#install.packages("XML")
require(XML)
## Loading required package: XML
library(RCurl)
library(XML)
library(jsonlite)
library(dplyr)
##
## Attaching package: 'dplyr'
## The following objects are masked from 'package:stats':
##
## filter, lag
## The following objects are masked from 'package:base':
##
## intersect, setdiff, setequal, union
library(knitr)
# loading from HTML
html_url = "https://raw.githubusercontent.com/metis-macys-66898/data_607_sp2020/master/assignment_7.html"
html_url
## [1] "https://raw.githubusercontent.com/metis-macys-66898/data_607_sp2020/master/assignment_7.html"
html_books = readHTMLTable(getURLContent(html_url))[[1]]
kable(html_books)
| title | author | ISBN-13 | pages | Date_of_Published |
|---|---|---|---|---|
| The War on Normal People: The Truth About America’s Disappearing Jobs and Why Universal Basic Income Is Our Future | Andrew Yang | 978-0316414210 | 304 | April 2, 2019 |
| Work Rules!: Insights from Inside Google That Will Transform How You Live and Lead | Laszlo Bock | 978-1455554799 | 416 | April 7, 2015 |
| Data Science in R: A Case Studies Approach to Computational Reasoning and Problem Solving (Chapman & Hall/CRC The R Series) | Deborah Nolan, Duncan Temple Lang | 978-1482234817 | 539 | April 21, 2015 |
# make sure xml file is ridded of any special characters in XML like ampersand (&) and apostrophe (')
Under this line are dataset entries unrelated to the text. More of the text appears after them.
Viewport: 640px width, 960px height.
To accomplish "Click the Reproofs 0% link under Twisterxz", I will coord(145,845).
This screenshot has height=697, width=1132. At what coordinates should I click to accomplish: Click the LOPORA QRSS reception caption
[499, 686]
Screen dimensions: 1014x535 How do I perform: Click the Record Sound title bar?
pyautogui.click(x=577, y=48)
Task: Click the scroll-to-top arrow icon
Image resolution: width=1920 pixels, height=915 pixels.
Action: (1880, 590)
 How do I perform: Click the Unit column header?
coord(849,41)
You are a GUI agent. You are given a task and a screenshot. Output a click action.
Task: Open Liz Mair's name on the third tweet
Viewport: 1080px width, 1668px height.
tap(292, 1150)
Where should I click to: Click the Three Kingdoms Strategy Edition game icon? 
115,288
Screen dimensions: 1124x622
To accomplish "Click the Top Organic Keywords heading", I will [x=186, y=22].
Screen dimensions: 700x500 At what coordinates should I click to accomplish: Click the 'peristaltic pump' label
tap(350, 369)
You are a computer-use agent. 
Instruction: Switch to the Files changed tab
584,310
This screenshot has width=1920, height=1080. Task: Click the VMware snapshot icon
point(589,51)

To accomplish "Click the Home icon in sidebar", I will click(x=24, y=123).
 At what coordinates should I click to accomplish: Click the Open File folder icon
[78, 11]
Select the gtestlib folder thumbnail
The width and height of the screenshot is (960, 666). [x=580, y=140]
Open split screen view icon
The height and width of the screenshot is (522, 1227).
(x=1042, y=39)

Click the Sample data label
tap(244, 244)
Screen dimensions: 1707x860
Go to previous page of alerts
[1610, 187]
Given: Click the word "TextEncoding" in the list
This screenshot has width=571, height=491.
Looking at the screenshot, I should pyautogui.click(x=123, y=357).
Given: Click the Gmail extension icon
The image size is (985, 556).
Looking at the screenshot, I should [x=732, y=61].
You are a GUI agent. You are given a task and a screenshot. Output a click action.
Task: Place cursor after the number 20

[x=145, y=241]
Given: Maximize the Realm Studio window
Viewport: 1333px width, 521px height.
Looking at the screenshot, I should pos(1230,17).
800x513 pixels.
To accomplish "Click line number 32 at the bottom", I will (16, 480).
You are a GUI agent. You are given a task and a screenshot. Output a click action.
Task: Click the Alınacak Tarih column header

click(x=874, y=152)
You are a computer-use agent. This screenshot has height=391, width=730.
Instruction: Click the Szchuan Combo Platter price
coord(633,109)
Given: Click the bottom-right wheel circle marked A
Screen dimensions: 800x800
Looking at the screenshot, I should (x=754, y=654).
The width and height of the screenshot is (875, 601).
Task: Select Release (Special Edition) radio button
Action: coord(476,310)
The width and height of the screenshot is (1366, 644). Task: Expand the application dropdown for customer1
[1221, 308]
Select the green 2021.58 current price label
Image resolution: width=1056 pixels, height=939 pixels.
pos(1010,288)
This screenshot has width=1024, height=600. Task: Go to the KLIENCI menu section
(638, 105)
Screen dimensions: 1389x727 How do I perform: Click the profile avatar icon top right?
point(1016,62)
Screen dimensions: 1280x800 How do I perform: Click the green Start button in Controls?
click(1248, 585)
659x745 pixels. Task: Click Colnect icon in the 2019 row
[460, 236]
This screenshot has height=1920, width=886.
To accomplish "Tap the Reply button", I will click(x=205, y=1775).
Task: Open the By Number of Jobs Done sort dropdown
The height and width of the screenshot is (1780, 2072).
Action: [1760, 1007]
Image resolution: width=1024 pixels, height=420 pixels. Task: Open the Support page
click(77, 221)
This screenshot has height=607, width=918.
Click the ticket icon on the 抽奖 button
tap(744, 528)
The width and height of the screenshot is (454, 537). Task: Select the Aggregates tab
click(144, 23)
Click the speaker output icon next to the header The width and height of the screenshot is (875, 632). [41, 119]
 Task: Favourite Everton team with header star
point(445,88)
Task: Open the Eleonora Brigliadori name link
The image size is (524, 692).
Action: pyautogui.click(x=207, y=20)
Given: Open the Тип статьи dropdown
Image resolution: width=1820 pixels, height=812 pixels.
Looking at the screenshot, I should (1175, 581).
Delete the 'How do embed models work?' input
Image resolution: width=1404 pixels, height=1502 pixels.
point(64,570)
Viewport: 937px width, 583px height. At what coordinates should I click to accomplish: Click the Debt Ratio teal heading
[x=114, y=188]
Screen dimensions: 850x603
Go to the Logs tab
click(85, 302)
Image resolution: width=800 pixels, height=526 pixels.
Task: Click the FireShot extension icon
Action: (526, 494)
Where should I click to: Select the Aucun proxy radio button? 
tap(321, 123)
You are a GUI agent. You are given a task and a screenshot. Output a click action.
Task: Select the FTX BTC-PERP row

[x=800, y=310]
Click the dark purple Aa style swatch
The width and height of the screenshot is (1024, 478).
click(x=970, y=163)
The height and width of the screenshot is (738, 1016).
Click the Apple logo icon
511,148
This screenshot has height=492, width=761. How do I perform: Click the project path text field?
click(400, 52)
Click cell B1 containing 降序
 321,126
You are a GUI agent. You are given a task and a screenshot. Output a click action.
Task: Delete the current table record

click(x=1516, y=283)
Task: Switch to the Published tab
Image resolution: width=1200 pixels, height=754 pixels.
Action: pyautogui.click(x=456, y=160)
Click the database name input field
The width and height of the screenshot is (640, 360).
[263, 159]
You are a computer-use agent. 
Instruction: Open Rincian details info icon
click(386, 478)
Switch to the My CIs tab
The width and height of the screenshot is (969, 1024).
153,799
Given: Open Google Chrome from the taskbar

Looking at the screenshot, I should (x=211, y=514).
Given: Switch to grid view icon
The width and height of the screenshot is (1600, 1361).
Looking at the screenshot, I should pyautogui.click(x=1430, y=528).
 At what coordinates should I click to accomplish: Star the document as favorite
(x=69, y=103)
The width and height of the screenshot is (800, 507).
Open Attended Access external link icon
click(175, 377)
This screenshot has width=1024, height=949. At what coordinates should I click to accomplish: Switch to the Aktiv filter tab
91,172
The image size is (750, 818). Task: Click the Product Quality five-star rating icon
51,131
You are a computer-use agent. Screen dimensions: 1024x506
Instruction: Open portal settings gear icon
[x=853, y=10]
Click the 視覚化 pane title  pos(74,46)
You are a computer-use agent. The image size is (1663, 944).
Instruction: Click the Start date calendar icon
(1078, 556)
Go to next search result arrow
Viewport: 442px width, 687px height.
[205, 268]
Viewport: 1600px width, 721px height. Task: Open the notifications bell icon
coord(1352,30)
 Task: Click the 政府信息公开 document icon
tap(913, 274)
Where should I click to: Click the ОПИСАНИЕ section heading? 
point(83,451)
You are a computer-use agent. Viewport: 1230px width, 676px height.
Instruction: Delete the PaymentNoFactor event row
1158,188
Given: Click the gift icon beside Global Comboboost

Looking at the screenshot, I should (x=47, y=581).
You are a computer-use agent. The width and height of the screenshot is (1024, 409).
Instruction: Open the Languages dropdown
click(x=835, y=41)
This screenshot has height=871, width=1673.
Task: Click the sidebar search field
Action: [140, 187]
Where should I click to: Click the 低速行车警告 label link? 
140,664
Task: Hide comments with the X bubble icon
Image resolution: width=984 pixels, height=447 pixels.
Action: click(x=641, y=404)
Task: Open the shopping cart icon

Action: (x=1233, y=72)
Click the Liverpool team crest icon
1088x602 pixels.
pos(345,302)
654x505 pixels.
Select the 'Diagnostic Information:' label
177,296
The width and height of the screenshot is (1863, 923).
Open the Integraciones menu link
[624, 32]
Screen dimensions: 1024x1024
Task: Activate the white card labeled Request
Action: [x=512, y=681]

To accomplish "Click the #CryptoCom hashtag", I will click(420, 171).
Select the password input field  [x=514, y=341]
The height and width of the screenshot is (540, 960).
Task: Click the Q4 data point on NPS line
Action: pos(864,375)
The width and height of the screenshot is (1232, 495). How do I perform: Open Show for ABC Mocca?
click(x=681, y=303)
xml_url = "https://raw.githubusercontent.com/metis-macys-66898/data_607_sp2020/master/assignment_7.xml"
xml_url
## [1] "https://raw.githubusercontent.com/metis-macys-66898/data_607_sp2020/master/assignment_7.xml"
xml_books = xmlToDataFrame(xmlParse(getURLContent(xml_url)))
kable(xml_books)
| title | author | ISBN-13 | pages | Date_of_Published |
|---|---|---|---|---|
| The War on Normal People: The Truth About America’s Disappearing Jobs and Why Universal Basic Income Is Our Future | Andrew Yang | 978-0316414210 | 304 | April 2, 2019 |
| Work Rules!: Insights from Inside Google That Will Transform How You Live and Lead | Laszlo Bock | 978-1455554799 | 416 | April 7, 2015 |
| Data Science in R: A Case Studies Approach to Computational Reasoning and Problem Solving (Chapman & Hall/CRC The R Series) | Deborah Nolan, Duncan Temple Lang | 978-1482234817 | 539 | April 21, 2015 |
# the characteristics with JSON is even with filename is case sensitive
json_url = "https://raw.githubusercontent.com/metis-macys-66898/data_607_sp2020/master/assignment_7.JSON"
json_url
## [1] "https://raw.githubusercontent.com/metis-macys-66898/data_607_sp2020/master/assignment_7.JSON"
json_books = fromJSON(json_url)[[1]]
kable(json_books)
| title | author | ISBN-13 | pages | Date_of_Published |
|---|---|---|---|---|
| The War on Normal People: The Truth About America’s Disappearing Jobs and Why Universal Basic Income Is Our Future | Andrew Yang | 978-0316414210 | 304 | April 2, 2019 |
| Work Rules!: Insights from Inside Google That Will Transform How You Live and Lead | Laszlo Bock | 978-1455554799 | 416 | April 7, 2015 |
| Data Science in R: A Case Studies Approach to Computational Reasoning and Problem Solving (Chapman & Hall/CRC The R Series) | Deborah Nolan, Duncan Temple Lang | 978-1482234817 | 539 | April 21, 2015 |
all_equal(html_books, xml_books)
## [1] TRUE
all_equal(html_books, json_books)
## [1] "Incompatible type for column `title`: x factor, y character"
## [2] "Incompatible type for column `author`: x factor, y list"
## [3] "Incompatible type for column `ISBN-13`: x factor, y character"
## [4] "Incompatible type for column `pages`: x factor, y integer"
## [5] "Incompatible type for column `Date_of_Published`: x factor, y character"
It’s obvious that JSON preserves the data types to its original datatypes while HTML / XML would automatically convert all character vectors into factors. Skipping the check between JSON and XML as XML is the same as HTML.
No content differences among all 3 source files.
No Surprise here. When we wanted to preserve the original datatypes, we should always default to JSON as it doesn’t automatically coerce the character vectors into factors. XML and HTML are mostly the same and mutually compatible in the way the data structure. Each one has its advantage. It seems HTML is more standardized up front but it doesn’t pan out well if you have a very lengthy hierarchy where you have to scroll all the way to the beginning for the definitions of the header info. XML displays a more modern type of structuring table of information where each book is an independent block or unit of codes.